La succession de Charles bosson dans un contexte de politisation

Charles Bosson avait donc annoncé qu’il quitterait ses fonctions de maire après vingt ans d’exercice. Des raisons de santé le poussent également à cette démission, tout en gardant son siège de conseiller. Par ailleurs, deux décès sont survenus dans les rangs du conseil : Lucien Boschetti, le premier maire socialiste de la Libération, rallié à la liste de Charles Bosson, et Camille Mugnier, l’hôtelier amoureux de théâtre, fondateur des Escholiers, qui avait fait don à la collectivité de la petite salle qu’il avait créée dans son établissement420. Le départ d’une autre conseillère nécessite donc la désignation de trois nouveaux élus. L’élection est prévue pour le 9 mars 1975.

Trois listes sont alors en présence : celle présentée par le premier adjoint de Charles Bosson, André Fumex ; une liste d’union de la gauche, soutenue par le Parti Communiste et le Parti Socialiste ; enfin la liste Annecy Avenir, présentée par le député Jean Brocard, républicain indépendant, adversaire inconditionnel de Charles Bosson, et réélu en 1973 contre non plus le maire d’Annecy, siégeant désormais au Sénat, mais contre un représentant du Centre Démocrate, Jacques Golliet. La courte campagne électorale qui précède cette élection met en évidence une politisation inhabituelle jusqu’à présent à Annecy.
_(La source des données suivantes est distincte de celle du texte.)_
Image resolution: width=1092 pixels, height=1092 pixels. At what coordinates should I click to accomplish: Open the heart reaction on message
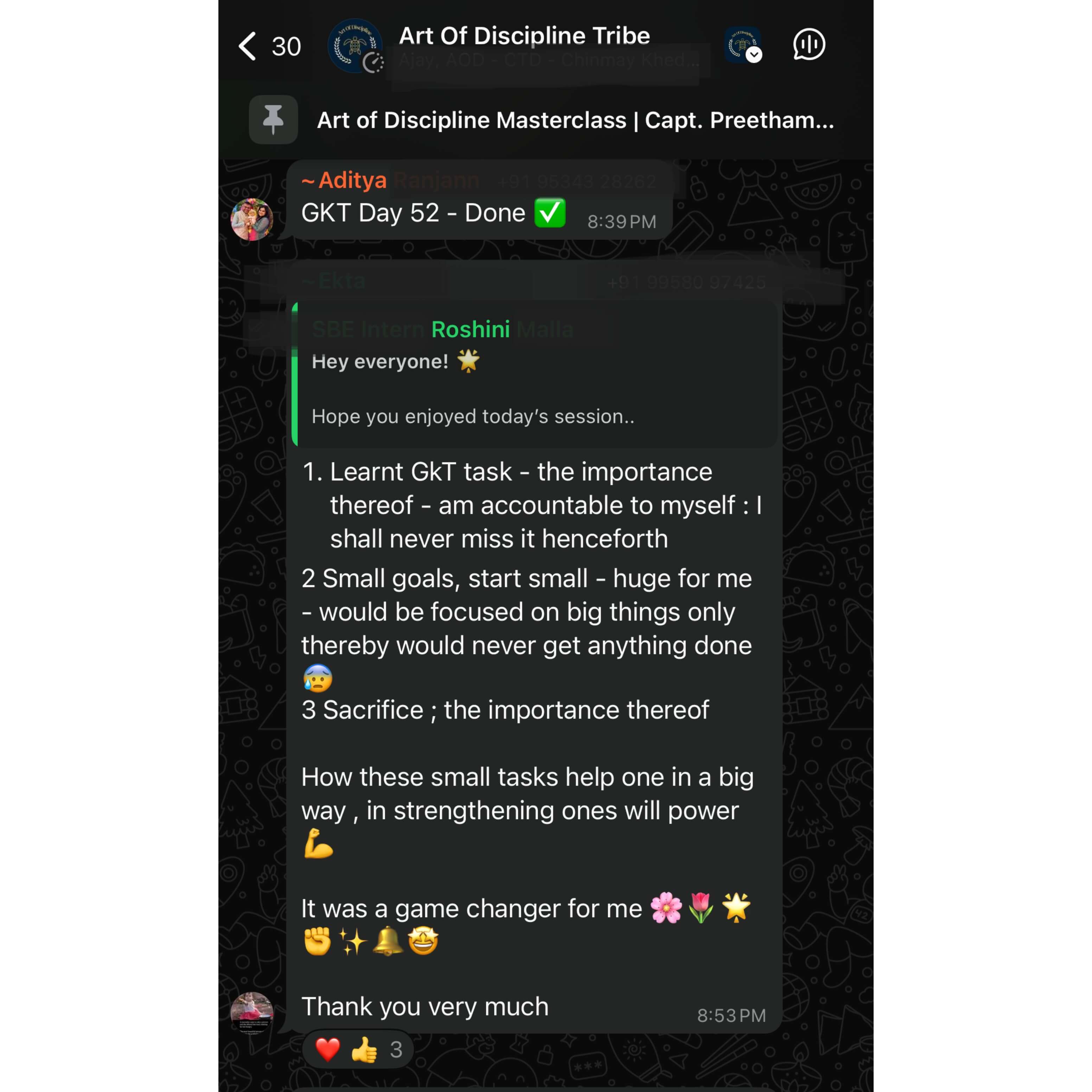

La liste pour la poursuite de l’action municipale s’inscrit bien évidemment dans la ligne traditionnelle tracée depuis longtemps par Charles Bosson. Ainsi, André Fumex précise-t-il dans sa présentation : “ Certains voudraient politiser cette élection partielle. Pour notre part, nous nous y refusons car nous estimons que c’est contraire à l’intérêt d’une bonne gestion de la ville qui a besoin d’une équipe de large union et non de divisions partisanes. 421 Il faut noter parmi les trois candidats proposés au suffrage, la présence de Jean Régis, un commerçant du centre ville et administrateur de l’association Notre Dame de la Montagne, en charge du foyer de jeunes le Logis. Le manifeste de la liste présente les réalisations en matière d’équipements collectifs, y compris l’achèvement de la deuxième tranche des Marquisats, les travaux qui restent à achever, notamment dans le domaine sportif et culturel, mais aucune mention n’est faite du Clos Bonlieu, ni de la mise en place d’AAC.
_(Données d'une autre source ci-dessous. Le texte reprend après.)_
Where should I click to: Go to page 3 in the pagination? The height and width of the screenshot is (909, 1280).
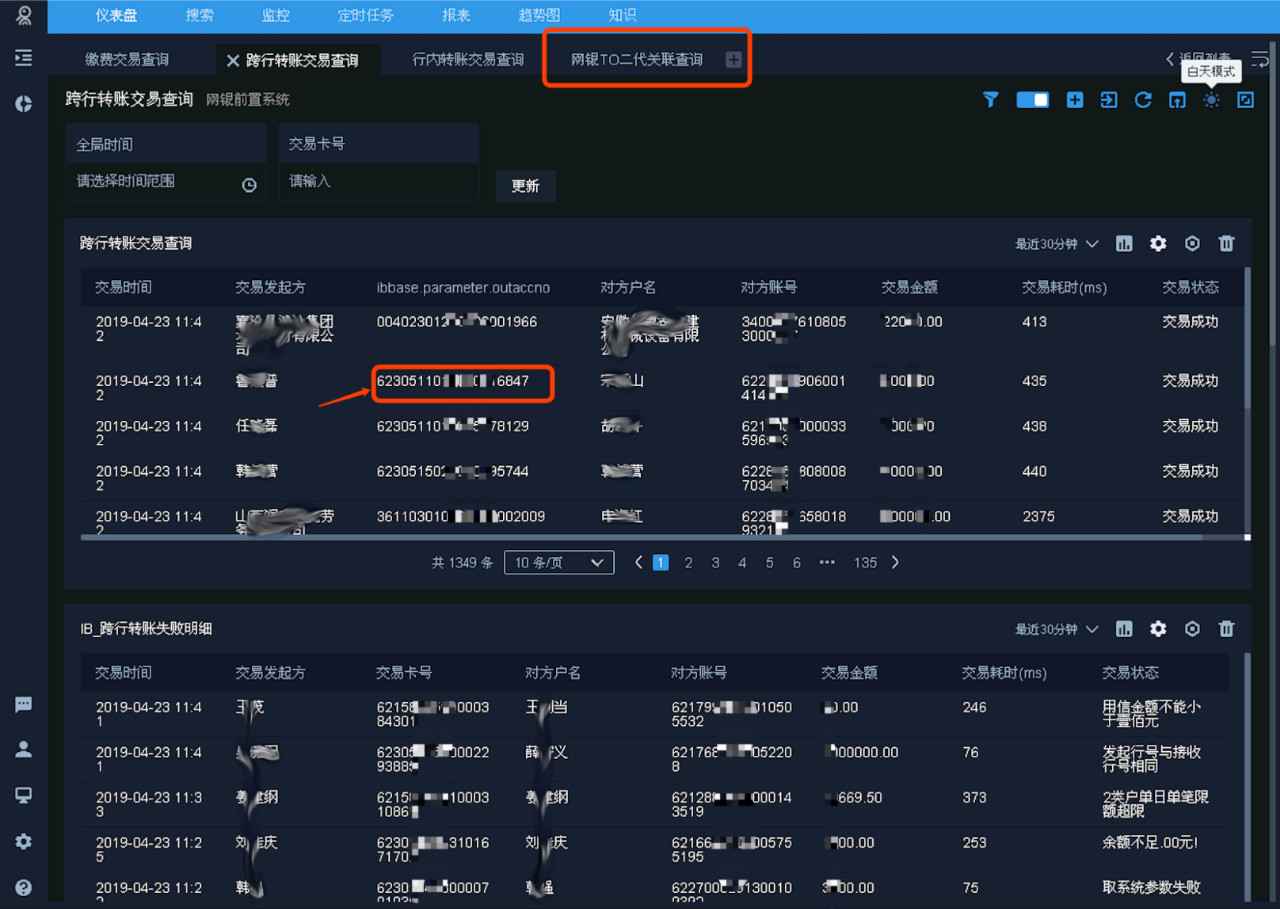click(715, 563)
La liste d’Union de la gauche, par contre s’inscrit très clairement dans une perspective politique nationale, celle du Programme commun de la Gauche, et elle prend d’emblée position contre le nouveau président de la République, Valéry Giscard d’Estaing, dont Charles Bosson et Jean Brocard ont soutenu l’élection. Les candidats de gauche, syndicalistes pour deux d’entre eux, dénoncent la fausse ouverture de la liste majoritaire : “ M. Bosson et ceux qui ambitionnent de lui succéder, ont cherché une caution de gauche ou syndicale à cette politique. Il n’est pas concevable que des élus se réclamant de la gauche apportent leur soutien à une politique qui est celle de la droite au pouvoir ”. Si le manifeste n’aborde aucun point de politique locale, en particulier dans le domaine culturel, et ne fait aucune proposition alternative sur les chantiers de la ville, en revanche la volonté de nationaliser le débat politique est très marquée.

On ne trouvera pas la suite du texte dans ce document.